After careful consideration, I found that this issue does indeed exist. At the time, in the rush to develop a new sampling algorithm, the thinking and handling of details were indeed somewhat coarse. Therefore, this article will further refine the Viterbi Sampling algorithm and prove that the refined algorithm is equivalent in effect to Subword Regularization.
Problem Analysis
First, let’s look at the original comment:
Subword regularization can guarantee data according to probability (with a temperature hyperparameter). In the proposed method, for each e, the first calculated route will be "challenged" multiple times 1v1. Will the final probability distribution be quite different from existing algorithms?
For example, if "watching" has three splitting methods: "watch ing", "wat ching", and "w atching", and the probabilities are all 1/3, the sampling probability in the proposed scheme would become 1/4 for the first two and 1/2 for the third. Is that so?
The comment is actually very clear. If readers still don’t understand, I will expand on it slightly. Suppose there are three segmentation schemes, each with the same score. Naturally, we expect each scheme to have a 1/3 probability of being sampled. However, Viterbi Sampling transforms a multi-choice sampling process into multiple steps of binary choices:
\begin{equation} r_i = \left\{\begin{aligned}&\,1\,, \,\, s_i > s_{i-1} \\ &\,0\,, \,\, \text{else}\end{aligned}\right.\qquad\longrightarrow\qquad r_i = \left\{\begin{aligned}&\,1\,, \,\, \varepsilon < \sigma(\alpha(s_i - s_{i-1})) \\ &\,0\,, \,\, \text{else}\end{aligned}\right. \end{equation}
In this way, the first two segmentation schemes undergo a binary choice first, each with a probability of \frac{1/3}{1/3+1/3}=1/2. After a result is selected, it is put together with the third scheme for another binary choice. Since the probability is calculated according to their respective scores, the probability for each is still 1/2 at this stage. Thus, in the complete sampling process, the probability of the first two schemes appearing is 1/4, and the probability of the last scheme appearing is 1/2. The later a scheme appears, the more "advantageous" it is, while the earlier schemes have their probabilities diluted more severely. Unfortunately, according to the return order of the BytePiece AC automaton, longer words (which usually have higher scores) appear earlier. Therefore, in Viterbi Sampling, schemes with higher scores are actually more likely to have their probabilities diluted.
Solution
It now appears that the solution is quite simple: after each binary choice, we should also cache the cumulative probability. Starting from the second step, each binary choice is not between the new candidate and the current winner’s score, but between the new candidate and the cumulative probability score. This is commonly known as the "Reservoir sampling" algorithm.

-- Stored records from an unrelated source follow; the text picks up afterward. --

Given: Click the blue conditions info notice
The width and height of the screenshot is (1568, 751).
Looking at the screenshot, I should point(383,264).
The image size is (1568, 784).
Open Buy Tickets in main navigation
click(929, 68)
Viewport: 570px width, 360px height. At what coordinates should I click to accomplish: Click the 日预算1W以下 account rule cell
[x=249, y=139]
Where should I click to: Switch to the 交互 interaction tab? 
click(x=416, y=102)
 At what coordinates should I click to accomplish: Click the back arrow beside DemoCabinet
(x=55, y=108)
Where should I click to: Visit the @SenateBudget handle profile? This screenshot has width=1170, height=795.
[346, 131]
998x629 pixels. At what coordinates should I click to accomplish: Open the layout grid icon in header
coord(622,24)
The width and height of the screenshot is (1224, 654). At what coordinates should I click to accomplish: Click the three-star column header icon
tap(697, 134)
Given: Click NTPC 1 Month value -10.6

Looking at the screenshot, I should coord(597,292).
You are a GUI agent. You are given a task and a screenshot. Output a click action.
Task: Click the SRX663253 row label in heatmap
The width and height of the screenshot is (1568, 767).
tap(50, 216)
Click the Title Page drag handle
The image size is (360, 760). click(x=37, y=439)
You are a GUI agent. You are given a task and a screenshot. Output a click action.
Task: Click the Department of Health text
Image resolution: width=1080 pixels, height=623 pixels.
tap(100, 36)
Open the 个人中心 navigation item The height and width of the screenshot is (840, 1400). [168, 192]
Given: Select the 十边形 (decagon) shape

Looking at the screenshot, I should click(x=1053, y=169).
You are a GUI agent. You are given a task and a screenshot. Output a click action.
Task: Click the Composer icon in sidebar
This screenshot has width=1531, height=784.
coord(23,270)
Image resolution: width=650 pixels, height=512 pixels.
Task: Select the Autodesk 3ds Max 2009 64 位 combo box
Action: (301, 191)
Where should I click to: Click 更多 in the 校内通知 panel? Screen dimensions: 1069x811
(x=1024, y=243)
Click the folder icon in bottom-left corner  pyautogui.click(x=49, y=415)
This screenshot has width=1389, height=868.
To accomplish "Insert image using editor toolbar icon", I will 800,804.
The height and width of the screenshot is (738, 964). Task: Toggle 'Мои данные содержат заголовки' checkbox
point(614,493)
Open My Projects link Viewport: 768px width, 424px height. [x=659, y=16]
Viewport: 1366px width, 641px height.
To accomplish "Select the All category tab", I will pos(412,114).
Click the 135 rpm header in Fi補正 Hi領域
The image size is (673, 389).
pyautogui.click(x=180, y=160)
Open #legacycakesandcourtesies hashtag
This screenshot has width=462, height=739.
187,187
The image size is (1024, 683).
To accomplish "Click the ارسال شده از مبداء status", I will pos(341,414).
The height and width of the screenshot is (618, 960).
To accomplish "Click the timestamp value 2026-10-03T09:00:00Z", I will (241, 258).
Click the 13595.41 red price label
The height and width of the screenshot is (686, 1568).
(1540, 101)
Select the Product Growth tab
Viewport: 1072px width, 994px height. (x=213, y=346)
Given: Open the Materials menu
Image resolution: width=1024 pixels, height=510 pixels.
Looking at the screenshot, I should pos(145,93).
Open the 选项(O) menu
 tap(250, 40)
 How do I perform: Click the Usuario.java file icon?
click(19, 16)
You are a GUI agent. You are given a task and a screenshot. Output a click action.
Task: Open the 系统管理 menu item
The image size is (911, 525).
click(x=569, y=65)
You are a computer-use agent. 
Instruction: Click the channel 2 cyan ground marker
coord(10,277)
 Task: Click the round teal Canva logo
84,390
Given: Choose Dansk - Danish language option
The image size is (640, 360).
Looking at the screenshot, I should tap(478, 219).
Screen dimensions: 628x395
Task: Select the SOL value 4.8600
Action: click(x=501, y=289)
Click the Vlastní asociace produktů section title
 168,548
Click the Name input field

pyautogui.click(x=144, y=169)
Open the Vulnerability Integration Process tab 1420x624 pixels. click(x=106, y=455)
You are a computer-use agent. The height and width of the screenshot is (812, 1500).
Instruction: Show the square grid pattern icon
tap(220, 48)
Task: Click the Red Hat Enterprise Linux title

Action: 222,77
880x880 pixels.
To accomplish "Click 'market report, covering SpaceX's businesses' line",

Using the previous example, when the first two segmentation schemes come in, one is selected with a probability of \frac{1/3}{1/3+1/3}=1/2, and their total cumulative probability is 2/3. Next, the winner is compared with the new scheme. The probability of the new scheme being selected should be \frac{1/3}{2/3+1/3}=1/3. That is, it must be compared against the cumulative probability, not just the winner’s own probability. In this way, throughout the complete sampling process, the probability of each segmentation scheme appearing is 1/3.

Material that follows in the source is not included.